Una espalda tan hermosa, anteriormente sin mácula… La mente del capitán rememoró sus turgentes senos en la cascada mientras las gotas se deslizaban por su cuerpo grácil y esbelto… ¡Uf! Tendría que alejar de él ese tipo de visiones o no sería capaz de refrenarse. No hacía otra cosa que desear tumbarla sobre el plaid y hacerle el amor apasionadamente y sin descanso hasta el nuevo día. Retiró la mirada con nerviosismo ante la piel desnuda de la joven. «Controlaos, Neall, nunca habéis deseado tomar nada por la fuerza».

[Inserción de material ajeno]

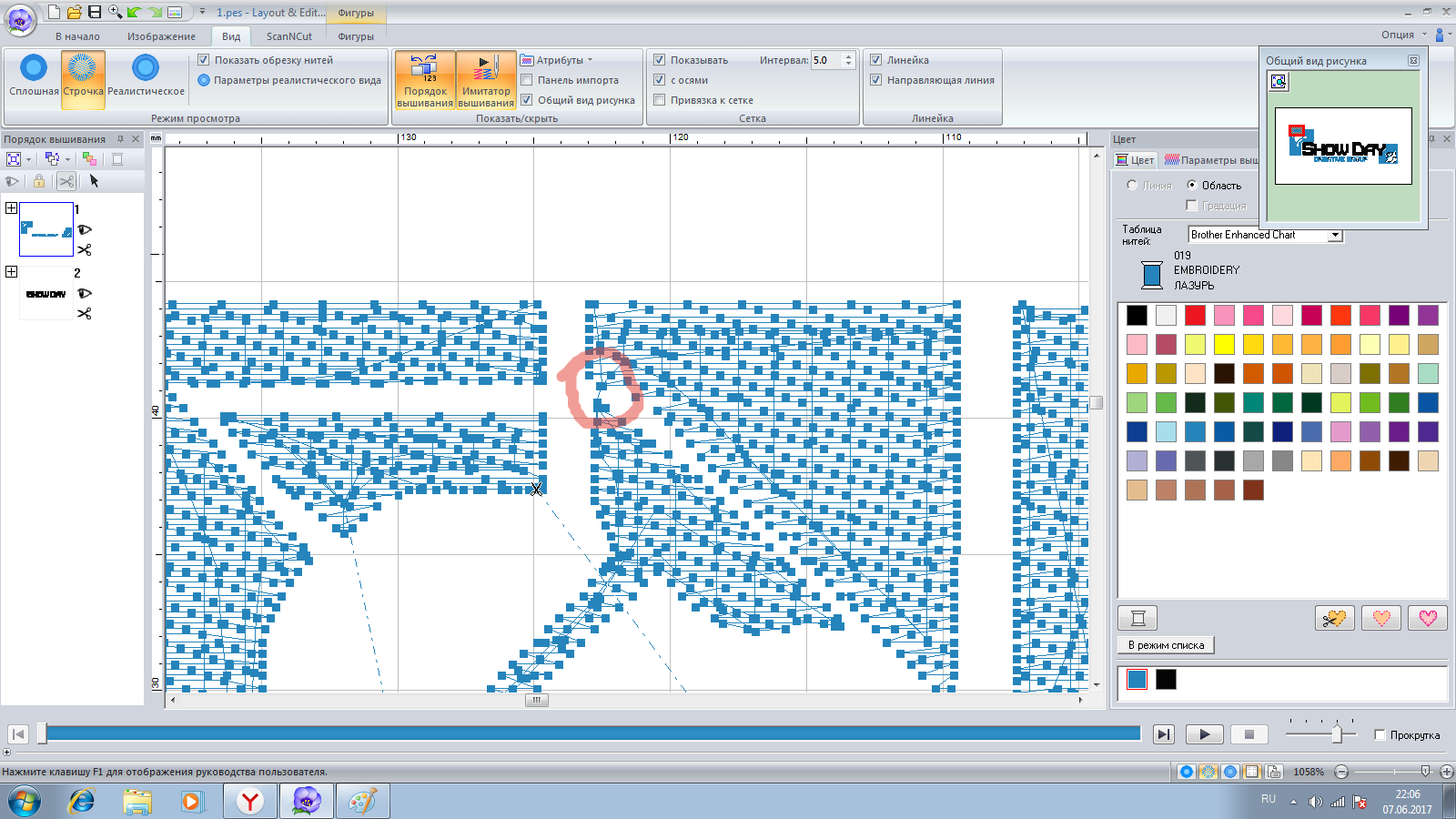Switch to Реалистическое view mode

tap(146, 76)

El gesto de él hizo que Leonor se cubriera rápidamente. Es cierto, que se sentía a su lado segura como jamás se había sentido junto a ningún hombre, pero también era cierto que no lo conocía realmente. Su mirada cargada de deseo le llenaba el estómago con un extraño y nuevo cosquilleo que le humedecía su interior y la necesidad de acercarse a él para sentir de nuevo su aroma a romero y especias era cada vez más intenso. «Controlaos, Leonor, una cosa es lo que los demás piensen de ti y otra muy distinta lo que él piense de ti. ¡Puede incluso que esté casado!» Porque realmente, ¿qué sabían el uno del otro salvo frivolidades? Nada. «Y mejor así, este hombre no es para ti, niña. ¿O es que no lo sabes?» La arrolladora voz de la conciencia de Leonor siempre estaba ahí, recordándole cómo debía pensar y actuar, como un padre perpetuo.

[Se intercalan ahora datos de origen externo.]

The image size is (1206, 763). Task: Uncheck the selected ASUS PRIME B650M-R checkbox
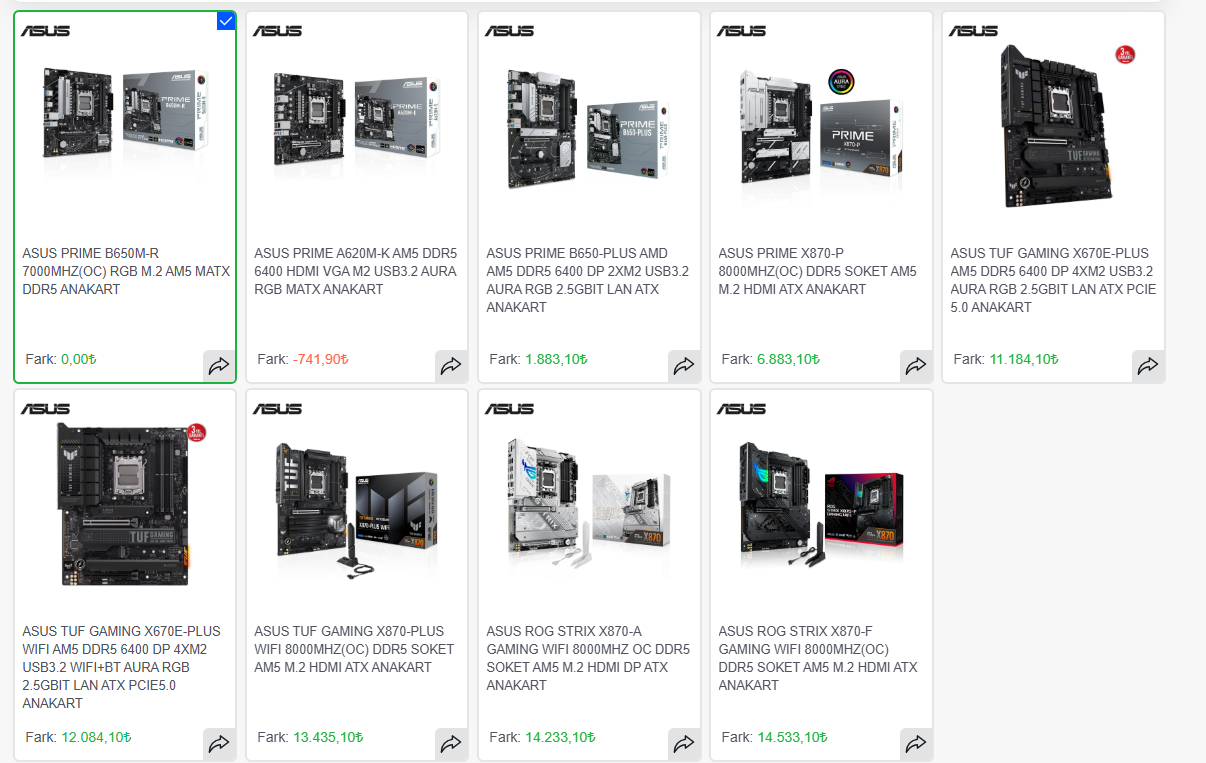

—Deberíamos descansar, caiptean. Mañana saldremos al despuntar el alba si queremos llegar a mediodía a Blair Atholl.
Dicho esto, Leonor se tumbó para dormir sobre un desgastado plaid con los colores gris y negro del clan Douglas. ¿Qué relación tenía ella con ese clan y por qué llevaba sus colores? Neall estaba ávido de preguntas, ¿estaría casada con alguno de ellos? Pero la prudencia de la joven había vuelto a levantar un vasto muro entre ellos. El guerrero observó largamente cómo la silueta de la joven iba dejándose caer en brazos de Morfeo. La luz de la luna perfilaba sus sinuosas curvas y, de cara al cielo estrellado, con un brazo apoyado tras la nuca y otro sobre la daga, Neall se dejó vencer por el sueño también. Por segunda vez en un año, no tuvo pesadillas.